En esos momentos mis ojos se abrieron más de lo debido y mis venas se inflamaron con mi sangre en plena ebullición. ¿Cómo era posible que me calumniaras de esa forma frente a nuestras amistades, Elena? Elvira se dio cuenta al instante de mi estado y me aconsejó que no cometa ninguna tontería. Le dije que ella, como la persona que más me conocía en aquel grupo, sabía muy bien que yo era incapaz de agredir físicamente a una mujer. Ella asintió y me pidió disculpas por haber dudado de mí, pero que pensó que era su deber el ponerse del lado de su congénere para hacer espíritu de cuerpo. Entonces me despedí pidiendo las disculpas del caso. Prometí que no iba a hacer ninguna tontería o alguna acción de la que me podría arrepentir después. Rápidamente llegué a la casa y entré en ella como un energúmeno. Tú estabas acostada en la cama viendo una novela en la televisión y te exaltaste al escuchar el gran ruido que hice al entrar. “¿¡Quién carajos te has creído para hacerme quedar mal con esas personas!?”, grité. Tú también empezaste a gritar aduciendo que no sabías de qué te hablaba. Te dije que Elvira ya me había contado todo y que era estúpido que tratases de negarlo. Tú seguías gritando mientras llorabas sin control. Dijiste que Elvira era una falsa, que sea lo que sea que me haya dicho sobre ti era mentira. Te dije que me parecía despreciable que mientas diciendo que te había golpeado, sólo para castigar mi orgullo. “¡Yo nunca dije eso!”, me aseguraste. Los gritos, reproches, riñas y reclamos continuaron por casi una hora. Ambos estábamos rojos de cólera y casi ya no teníamos fuerzas para seguir discutiendo. “Sólo te digo que eres una maldita psicótica”, culminé e inmediatamente empecé a empacar mis maletas con el firme propósito de largarme de aquella casa y de tu lado. Claro que en el fondo no pensaba hacerlo, pero sí quería asustarte y demostrarte que acciones tan malvadas como la que hiciste aquel día, siempre tienen malas repercusiones.

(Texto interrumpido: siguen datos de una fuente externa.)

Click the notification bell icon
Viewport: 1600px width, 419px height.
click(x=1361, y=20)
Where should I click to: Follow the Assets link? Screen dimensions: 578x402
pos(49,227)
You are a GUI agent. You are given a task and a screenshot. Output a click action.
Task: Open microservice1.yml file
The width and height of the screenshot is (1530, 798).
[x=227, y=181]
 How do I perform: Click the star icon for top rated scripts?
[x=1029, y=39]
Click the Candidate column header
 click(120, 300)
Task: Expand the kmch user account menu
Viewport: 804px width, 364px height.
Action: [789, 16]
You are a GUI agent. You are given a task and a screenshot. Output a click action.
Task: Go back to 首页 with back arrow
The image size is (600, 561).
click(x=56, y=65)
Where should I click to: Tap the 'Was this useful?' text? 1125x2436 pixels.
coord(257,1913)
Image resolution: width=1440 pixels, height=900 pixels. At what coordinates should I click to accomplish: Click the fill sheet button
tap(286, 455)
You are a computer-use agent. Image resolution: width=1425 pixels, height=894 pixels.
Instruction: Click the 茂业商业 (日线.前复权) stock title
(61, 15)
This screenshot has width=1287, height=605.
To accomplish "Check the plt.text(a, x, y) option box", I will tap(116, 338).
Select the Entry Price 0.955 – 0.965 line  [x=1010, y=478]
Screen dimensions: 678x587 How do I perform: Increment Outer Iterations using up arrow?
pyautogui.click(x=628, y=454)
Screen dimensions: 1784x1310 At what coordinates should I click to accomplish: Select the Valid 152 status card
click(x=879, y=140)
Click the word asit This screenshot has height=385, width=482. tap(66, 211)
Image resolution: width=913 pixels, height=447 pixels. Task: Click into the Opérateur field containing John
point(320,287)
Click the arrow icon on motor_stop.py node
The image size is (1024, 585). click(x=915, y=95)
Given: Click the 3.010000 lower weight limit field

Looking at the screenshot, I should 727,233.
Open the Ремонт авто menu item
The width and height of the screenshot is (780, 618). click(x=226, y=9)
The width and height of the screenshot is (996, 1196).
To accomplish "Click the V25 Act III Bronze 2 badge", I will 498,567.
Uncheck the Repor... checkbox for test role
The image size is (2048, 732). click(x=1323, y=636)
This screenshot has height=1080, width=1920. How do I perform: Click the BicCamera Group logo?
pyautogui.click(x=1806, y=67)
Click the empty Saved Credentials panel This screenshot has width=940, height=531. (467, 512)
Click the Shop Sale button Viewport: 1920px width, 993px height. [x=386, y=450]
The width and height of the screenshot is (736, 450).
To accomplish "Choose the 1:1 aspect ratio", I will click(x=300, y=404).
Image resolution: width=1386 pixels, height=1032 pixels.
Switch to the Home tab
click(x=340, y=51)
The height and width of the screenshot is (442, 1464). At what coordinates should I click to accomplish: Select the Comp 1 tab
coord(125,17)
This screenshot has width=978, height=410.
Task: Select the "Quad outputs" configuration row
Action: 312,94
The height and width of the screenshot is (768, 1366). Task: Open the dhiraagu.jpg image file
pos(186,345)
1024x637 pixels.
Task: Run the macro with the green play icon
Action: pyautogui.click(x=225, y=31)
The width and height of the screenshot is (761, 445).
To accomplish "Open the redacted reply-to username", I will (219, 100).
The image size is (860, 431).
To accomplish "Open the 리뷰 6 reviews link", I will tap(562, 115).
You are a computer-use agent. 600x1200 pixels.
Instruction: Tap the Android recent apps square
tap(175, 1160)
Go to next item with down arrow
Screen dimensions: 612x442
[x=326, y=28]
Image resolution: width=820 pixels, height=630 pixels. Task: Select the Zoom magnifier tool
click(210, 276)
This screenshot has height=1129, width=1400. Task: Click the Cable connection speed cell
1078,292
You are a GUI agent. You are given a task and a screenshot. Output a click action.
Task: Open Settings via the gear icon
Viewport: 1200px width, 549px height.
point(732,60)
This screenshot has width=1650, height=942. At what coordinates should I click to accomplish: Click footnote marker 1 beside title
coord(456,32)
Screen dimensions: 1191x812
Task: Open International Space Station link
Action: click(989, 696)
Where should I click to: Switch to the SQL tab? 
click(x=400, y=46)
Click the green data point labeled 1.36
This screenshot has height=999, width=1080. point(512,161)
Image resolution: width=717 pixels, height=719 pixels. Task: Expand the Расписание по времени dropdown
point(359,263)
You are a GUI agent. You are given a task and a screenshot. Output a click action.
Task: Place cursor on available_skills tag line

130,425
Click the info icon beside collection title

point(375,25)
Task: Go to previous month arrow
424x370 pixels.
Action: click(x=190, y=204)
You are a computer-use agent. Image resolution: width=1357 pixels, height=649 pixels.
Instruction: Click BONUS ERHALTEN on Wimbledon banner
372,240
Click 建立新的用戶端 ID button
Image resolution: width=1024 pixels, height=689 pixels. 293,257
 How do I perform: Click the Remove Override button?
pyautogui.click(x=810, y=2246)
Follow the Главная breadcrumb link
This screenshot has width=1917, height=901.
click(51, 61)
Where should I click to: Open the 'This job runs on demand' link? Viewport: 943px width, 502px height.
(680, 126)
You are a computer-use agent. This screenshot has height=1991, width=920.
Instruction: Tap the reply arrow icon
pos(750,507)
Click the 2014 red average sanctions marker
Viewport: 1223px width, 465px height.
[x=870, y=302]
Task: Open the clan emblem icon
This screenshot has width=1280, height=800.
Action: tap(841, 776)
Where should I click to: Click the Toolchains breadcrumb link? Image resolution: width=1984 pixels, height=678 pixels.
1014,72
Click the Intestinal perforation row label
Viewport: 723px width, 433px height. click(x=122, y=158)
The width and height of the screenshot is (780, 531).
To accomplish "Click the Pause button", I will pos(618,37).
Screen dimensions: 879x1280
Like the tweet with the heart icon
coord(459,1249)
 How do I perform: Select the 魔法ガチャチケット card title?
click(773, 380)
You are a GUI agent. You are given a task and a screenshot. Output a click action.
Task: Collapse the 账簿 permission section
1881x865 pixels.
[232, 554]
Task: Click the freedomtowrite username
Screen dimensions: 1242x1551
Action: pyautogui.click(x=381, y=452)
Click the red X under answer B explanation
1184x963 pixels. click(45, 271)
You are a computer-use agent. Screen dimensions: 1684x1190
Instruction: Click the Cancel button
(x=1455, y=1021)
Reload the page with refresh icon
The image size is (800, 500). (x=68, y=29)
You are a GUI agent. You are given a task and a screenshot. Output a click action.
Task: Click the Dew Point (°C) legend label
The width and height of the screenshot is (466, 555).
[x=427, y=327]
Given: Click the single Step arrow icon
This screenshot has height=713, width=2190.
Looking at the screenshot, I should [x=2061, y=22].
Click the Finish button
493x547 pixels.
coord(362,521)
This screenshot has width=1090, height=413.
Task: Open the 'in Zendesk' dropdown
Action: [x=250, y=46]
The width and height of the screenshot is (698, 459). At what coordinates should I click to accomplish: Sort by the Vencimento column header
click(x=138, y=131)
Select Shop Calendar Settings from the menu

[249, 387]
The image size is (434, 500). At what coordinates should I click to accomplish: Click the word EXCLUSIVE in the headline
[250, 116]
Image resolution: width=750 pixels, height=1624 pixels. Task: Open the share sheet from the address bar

Mientras yo me encontraba concentrado en empacar mis cosas, pensando en cómo darte la mejor lección posible, tú te encerraste en el baño a llorar. No me importaba. Sabía que todo eso era parte de tu teatro para manipularme y simplemente hice oídos sordos a tu crisis. Cuando terminé de doblar y acomodar, me pregunté qué podía hacer ahora, ¿irme? ¿a dónde? De repente saliste del baño y buscaste hablarme. Yo no te hice caso ni te respondía. Hiciste un monólogo ininteligible y después de vaciar un mar de frases inconexas, pronunciaste las palabras que hasta ahora me queman y laceran cada vez que te recuerdo: “Estoy embarazada”. Y entonces nuestro mundo y nuestra historia dieron un giro de trescientos sesenta grados.